Once the line with "Open the 发车时间 00:00--24:00 dropdown" has been located in the records below, set down that line and all subsequent lines exactly, omitting the pictures.

╔══

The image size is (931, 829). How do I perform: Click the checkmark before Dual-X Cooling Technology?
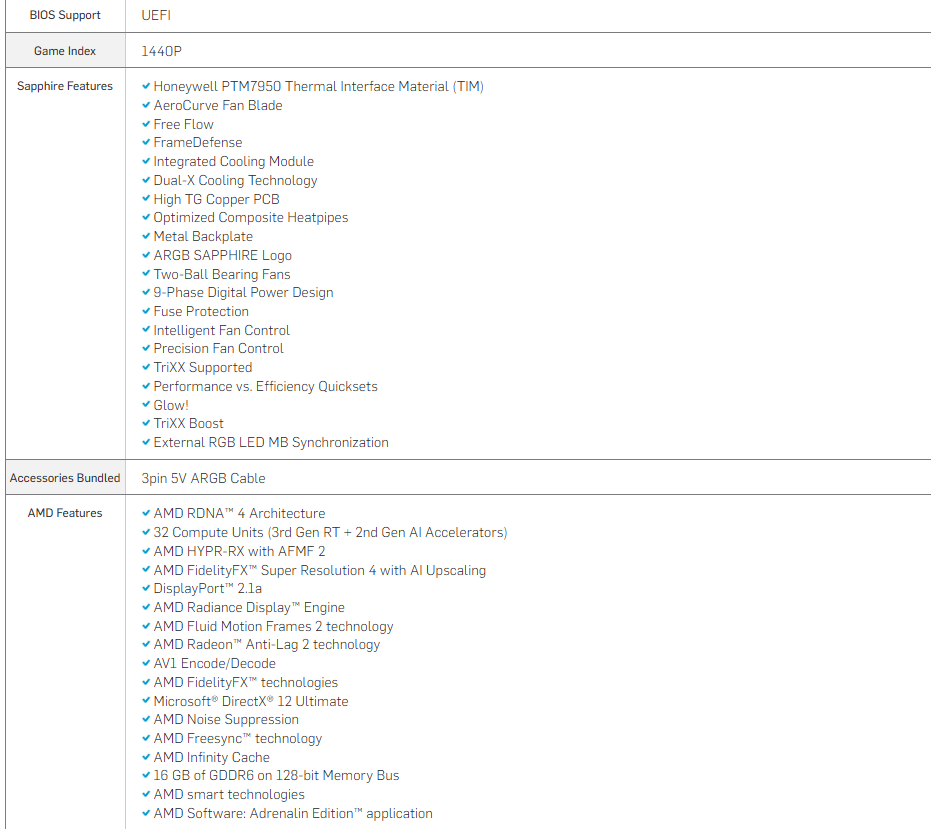click(x=146, y=181)
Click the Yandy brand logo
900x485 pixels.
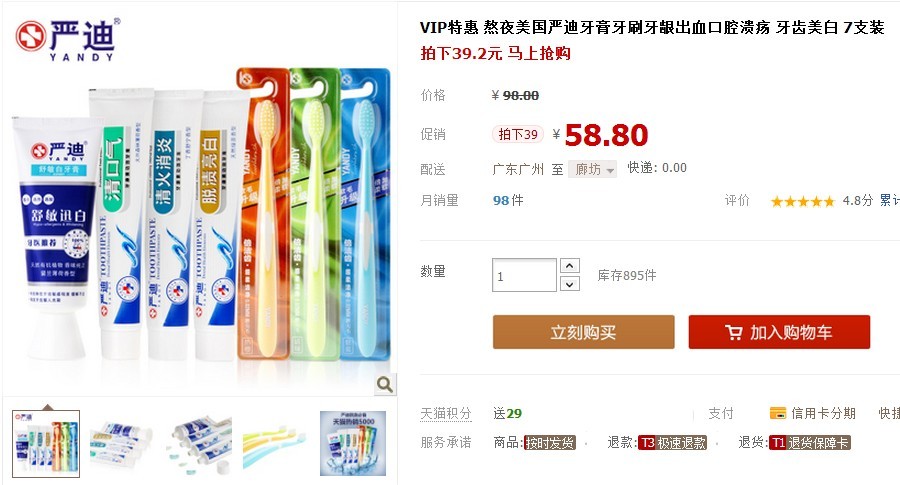point(68,40)
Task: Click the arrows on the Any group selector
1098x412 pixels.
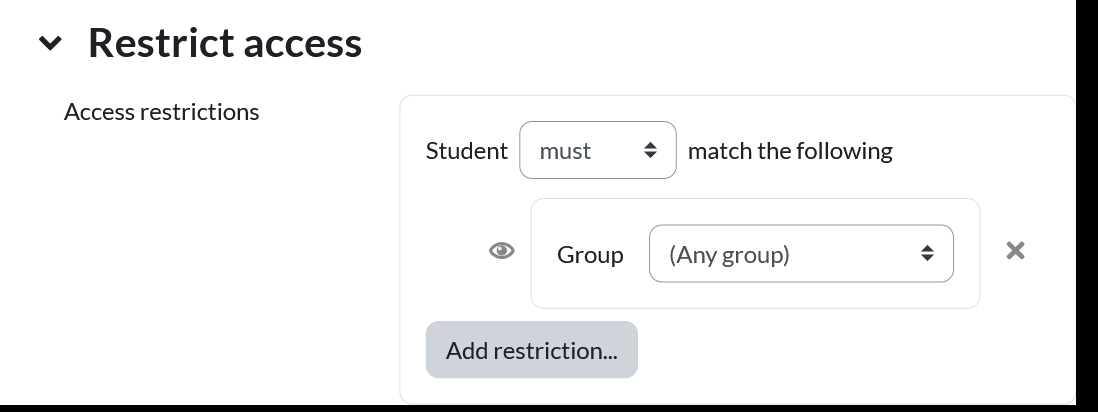Action: coord(927,255)
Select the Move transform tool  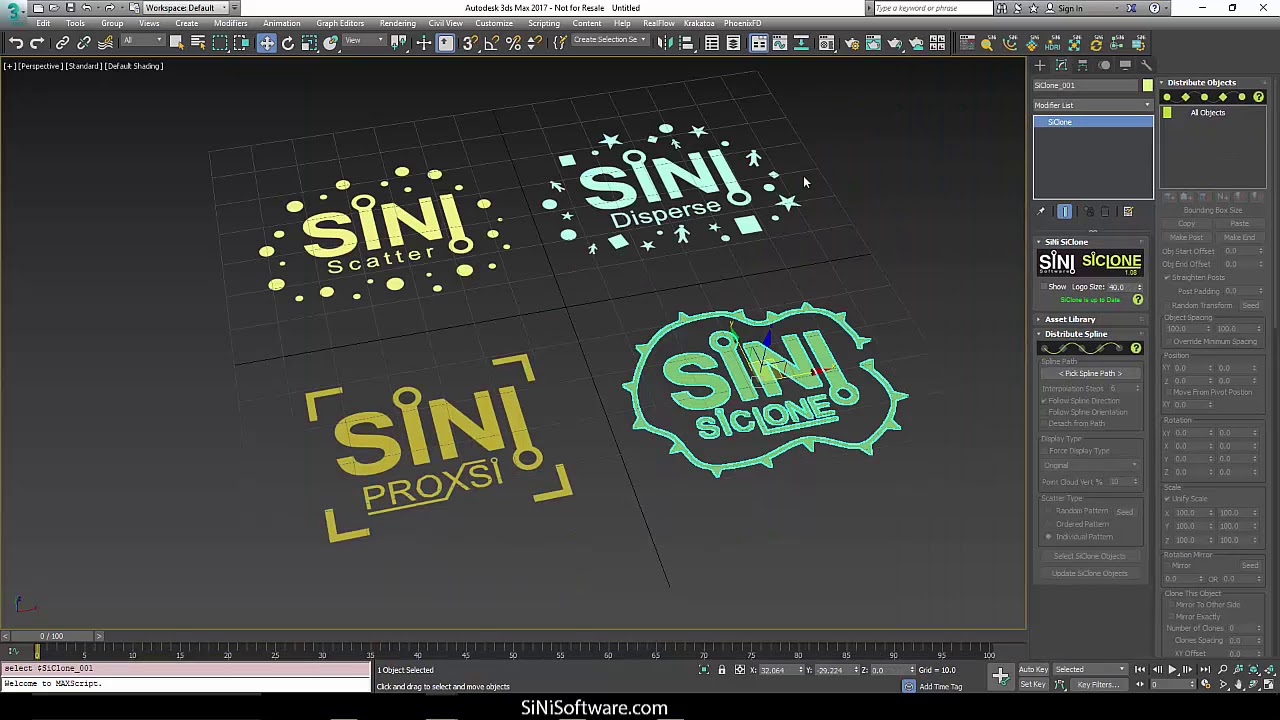[266, 43]
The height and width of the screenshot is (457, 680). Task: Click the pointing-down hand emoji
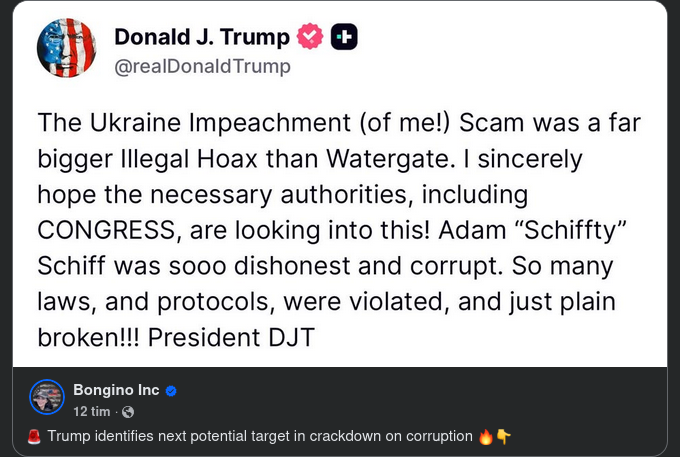coord(503,436)
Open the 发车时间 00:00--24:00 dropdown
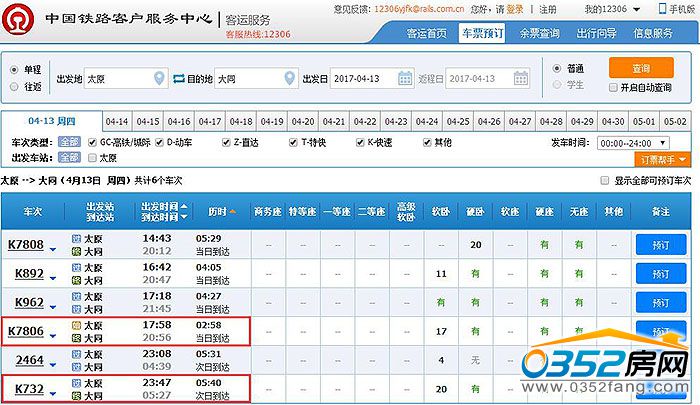This screenshot has width=700, height=405. [642, 143]
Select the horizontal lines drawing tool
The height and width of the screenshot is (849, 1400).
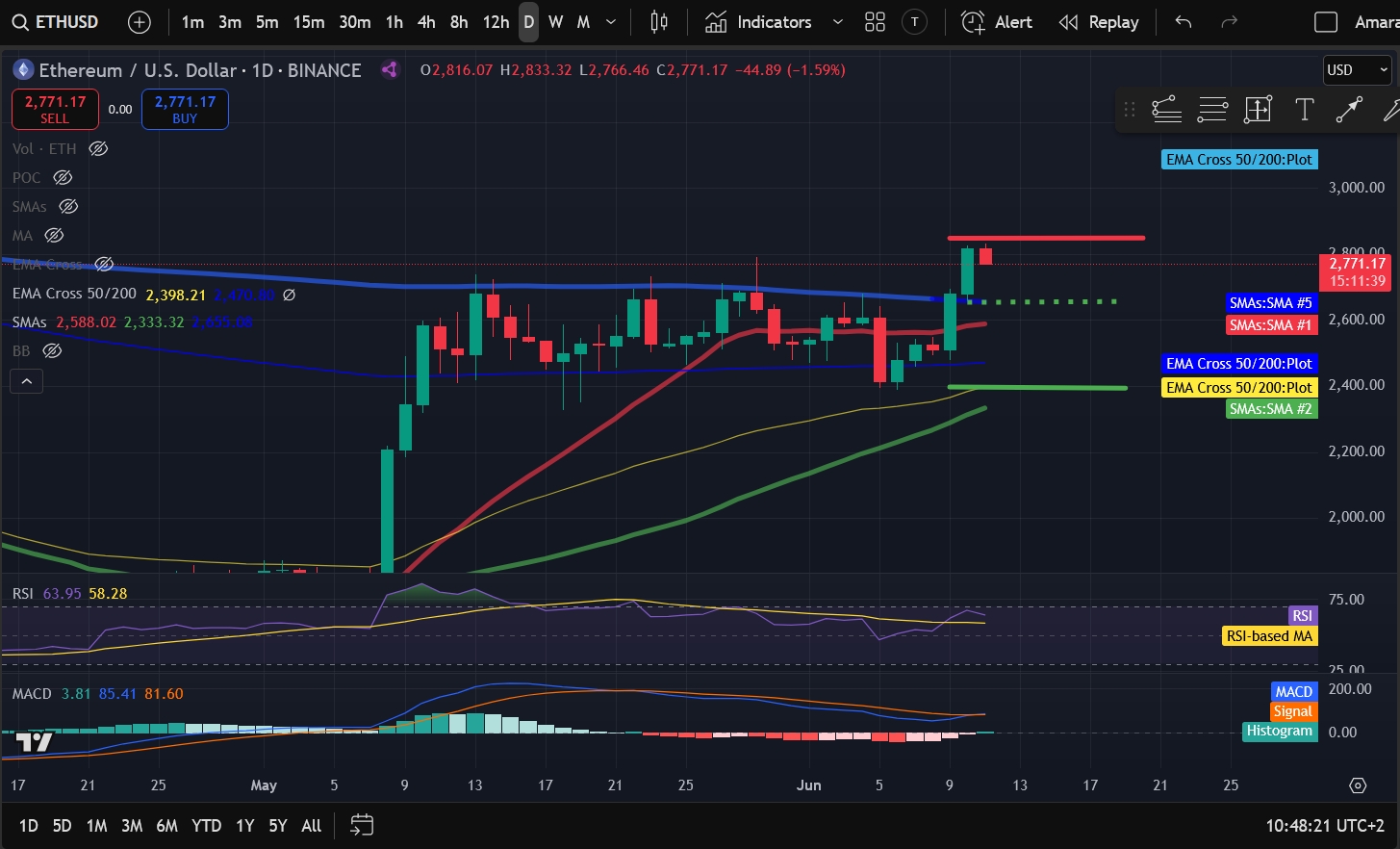[x=1212, y=110]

╚══

ANSWER SPACE:
Open the 发车时间 00:00--24:00 dropdown
This screenshot has width=700, height=405. [642, 143]
Select the horizontal lines drawing tool
The height and width of the screenshot is (849, 1400).
[x=1212, y=110]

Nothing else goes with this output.